Yemyeşil düzlükleri, tepeleri, tarihi şenlikleri ve dünya harikası menderesleri ile Perşembe Yaylası, Ordu’da en çok ziyaret edilen yaylalardan birisidir. Özellikle de mayıs ortasından haziran ortasına kadar olan süreç, yaylanın görsel olarak coştuğu zamanlardır.

Bu yaylada çok iyi insanlarla karşılaştım. Daha önceki yıllarda bu yaylada tanıştığım çocuklar şimdi kocaman adam oldular.
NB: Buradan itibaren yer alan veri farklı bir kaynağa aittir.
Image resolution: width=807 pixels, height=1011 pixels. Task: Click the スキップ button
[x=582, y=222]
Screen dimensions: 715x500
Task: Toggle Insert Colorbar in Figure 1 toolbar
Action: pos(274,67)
Levent ve Fatih, yaylanın güzel yürekli en genç çobanları. Ne zaman Adatepe tarafına uğrasam onları görüyorum. Aileleri de kendileri de çok misafirperver insanlar, sağolsunlar.

Yine bir gün yolum yaylaya düşmüştü. Levent’in babasının daha önce bana bahsettiği ” Koyun Gölleme ” işleminin bugün yapılacağını, Levent’in ve Fatih’in mendereslere olduğunu söyledi. Koca yaylada onları nerede bulacağımı çok iyi biliyordum. Tahmin ettiğim yerdeydiler.
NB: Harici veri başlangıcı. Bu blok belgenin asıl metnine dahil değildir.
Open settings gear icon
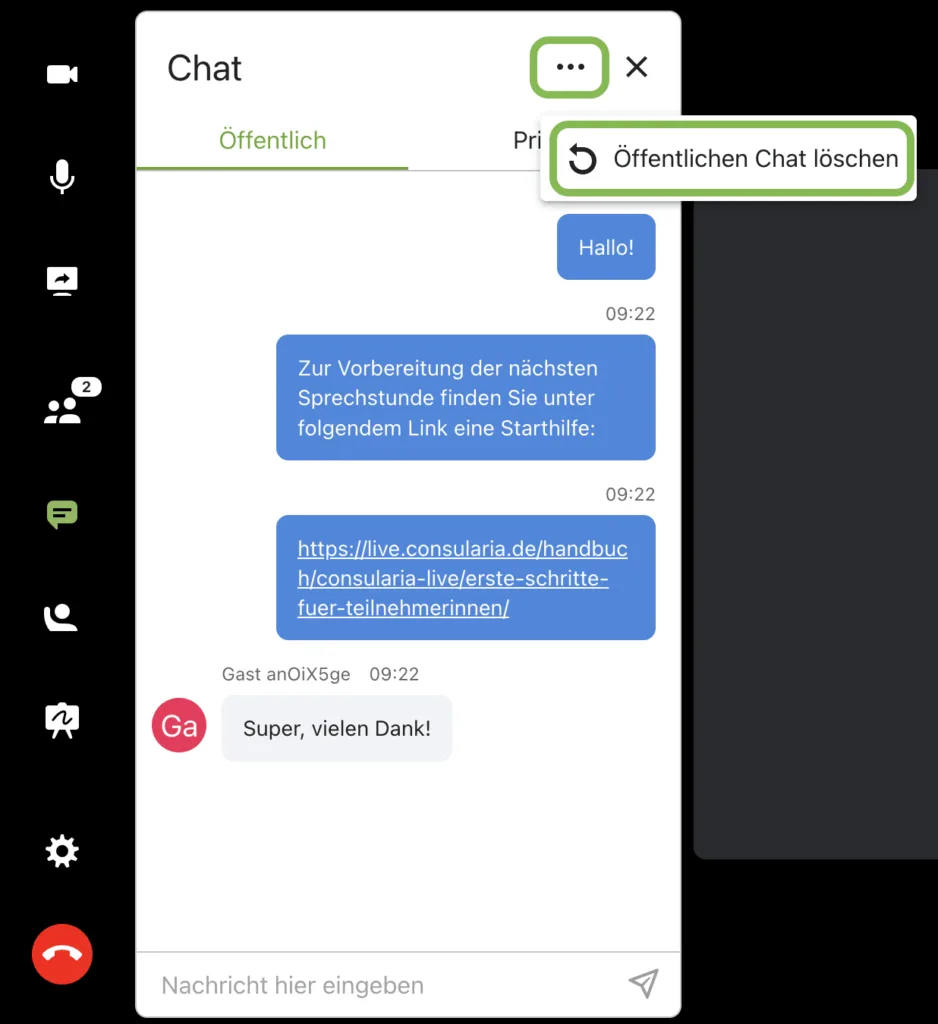The height and width of the screenshot is (1024, 938). click(62, 852)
Koyun gölleme işlemi, koyunların yünlerini kırkmadan önce koyunları menderesten geçirme işlemiydi. Yünleri hem temiz oluyor hem de kırkım için uygun hala geliyordu. Menderesleriyle ünlü bu yaylada ilk defa bu geleneğe denk gelmiştim ve fotoğraflamayı çok istiyordum. Hava ve ışık koşulları da bizden yanaydı. Artık işe koyulma zamanıydı.

Gölleme işleminin yapılacağı bölgede bir hareketlilik vardı. Koyunları toplayıp mendereslere yani su kenarına yanaştırmak lazımdı. Onca çabanın ardından koyunlar menderesin kenarına yanaşmıştı, sıra lider koyununun suya atamasına gelmişti. Lider koyun, diğer adıyla koca koyun en sonunda suya atladı. Diğer koyunlar da peşinden atladı. Bu işlemi tam üç kez tekrar ettik.
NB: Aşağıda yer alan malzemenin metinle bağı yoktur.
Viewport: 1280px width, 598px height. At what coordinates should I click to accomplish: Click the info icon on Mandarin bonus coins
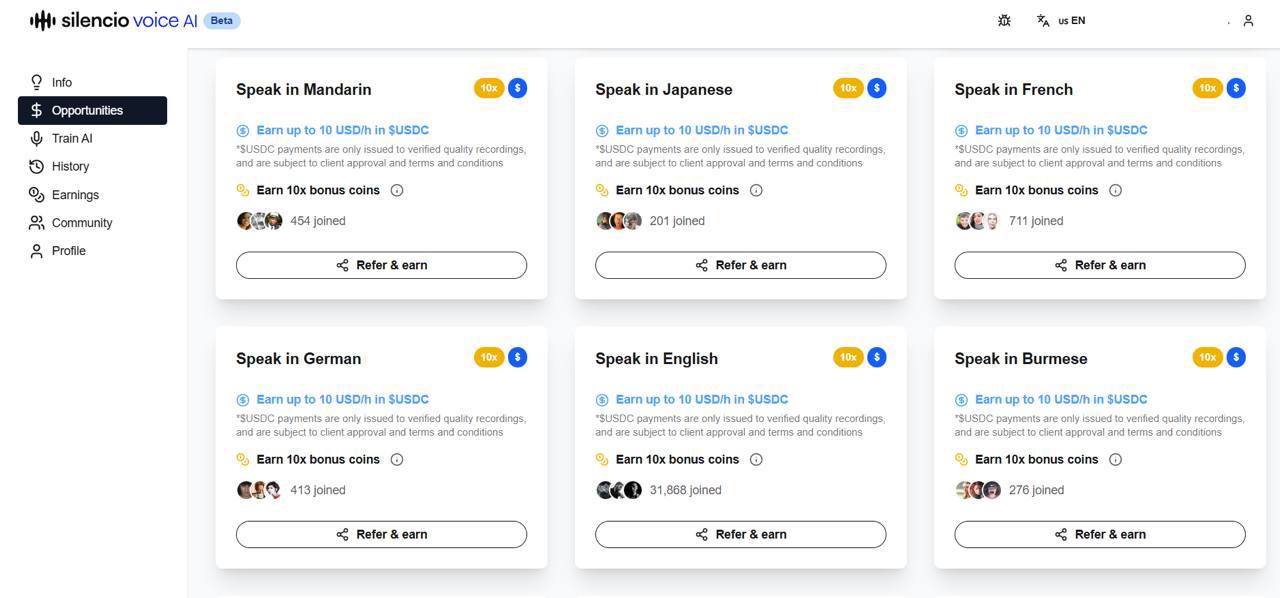tap(397, 190)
Koyunların kimisi yüksekten korkmadan atlarken kimisi ise teredütte kaldı. Bir karmaşa varmış gibi peşpeşe suya atladılar. Karşıya geçen koyunların ilk yaptığı şey ise sallanarak üzerlerindeki suyu atmak oldu. Bunu üç kez tekrar etmiştik ve benim de farklı yerlerden çekim yapma şansım oldu. Karşıdan, su içinden ve havadan çekim almıştım. Çıplak ayaklarıma batan dikenlere rağmen istediğim olmuştu, harika fotoğraflar elde etmiştim.

Emekleri ve gayretleri için yaylanın mert çocuklarına, Levent ve Fatih kardeşime çok teşekkür ederim.